▶ _Problem to work on_
The listing below is to be reproduced in full, exactly as given.

*** Opening of Data for the task ***

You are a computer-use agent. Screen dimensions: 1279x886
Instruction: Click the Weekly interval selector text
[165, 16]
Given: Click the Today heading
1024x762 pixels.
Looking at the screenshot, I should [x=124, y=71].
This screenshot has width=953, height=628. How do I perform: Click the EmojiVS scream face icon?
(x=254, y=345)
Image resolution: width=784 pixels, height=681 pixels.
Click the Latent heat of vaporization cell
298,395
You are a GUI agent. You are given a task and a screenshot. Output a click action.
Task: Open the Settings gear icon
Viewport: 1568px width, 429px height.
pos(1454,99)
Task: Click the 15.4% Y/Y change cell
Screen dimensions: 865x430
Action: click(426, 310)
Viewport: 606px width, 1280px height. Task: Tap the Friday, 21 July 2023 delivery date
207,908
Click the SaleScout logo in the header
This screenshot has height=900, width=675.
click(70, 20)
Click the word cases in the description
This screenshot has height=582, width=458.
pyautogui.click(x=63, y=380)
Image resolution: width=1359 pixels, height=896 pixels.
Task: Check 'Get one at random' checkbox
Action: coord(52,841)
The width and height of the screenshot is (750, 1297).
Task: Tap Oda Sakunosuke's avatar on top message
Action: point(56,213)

*** Close of Data for the task ***

▶ _Task solution_
You are a computer-use agent. Screen dimensions: 1279x886
Instruction: Click the Weekly interval selector text
[165, 16]
Given: Click the Today heading
1024x762 pixels.
Looking at the screenshot, I should [x=124, y=71].
This screenshot has width=953, height=628. How do I perform: Click the EmojiVS scream face icon?
(x=254, y=345)
Image resolution: width=784 pixels, height=681 pixels.
Click the Latent heat of vaporization cell
298,395
You are a GUI agent. You are given a task and a screenshot. Output a click action.
Task: Open the Settings gear icon
Viewport: 1568px width, 429px height.
pos(1454,99)
Task: Click the 15.4% Y/Y change cell
Screen dimensions: 865x430
Action: click(426, 310)
Viewport: 606px width, 1280px height. Task: Tap the Friday, 21 July 2023 delivery date
207,908
Click the SaleScout logo in the header
This screenshot has height=900, width=675.
click(70, 20)
Click the word cases in the description
This screenshot has height=582, width=458.
pyautogui.click(x=63, y=380)
Image resolution: width=1359 pixels, height=896 pixels.
Task: Check 'Get one at random' checkbox
Action: coord(52,841)
The width and height of the screenshot is (750, 1297).
Task: Tap Oda Sakunosuke's avatar on top message
Action: point(56,213)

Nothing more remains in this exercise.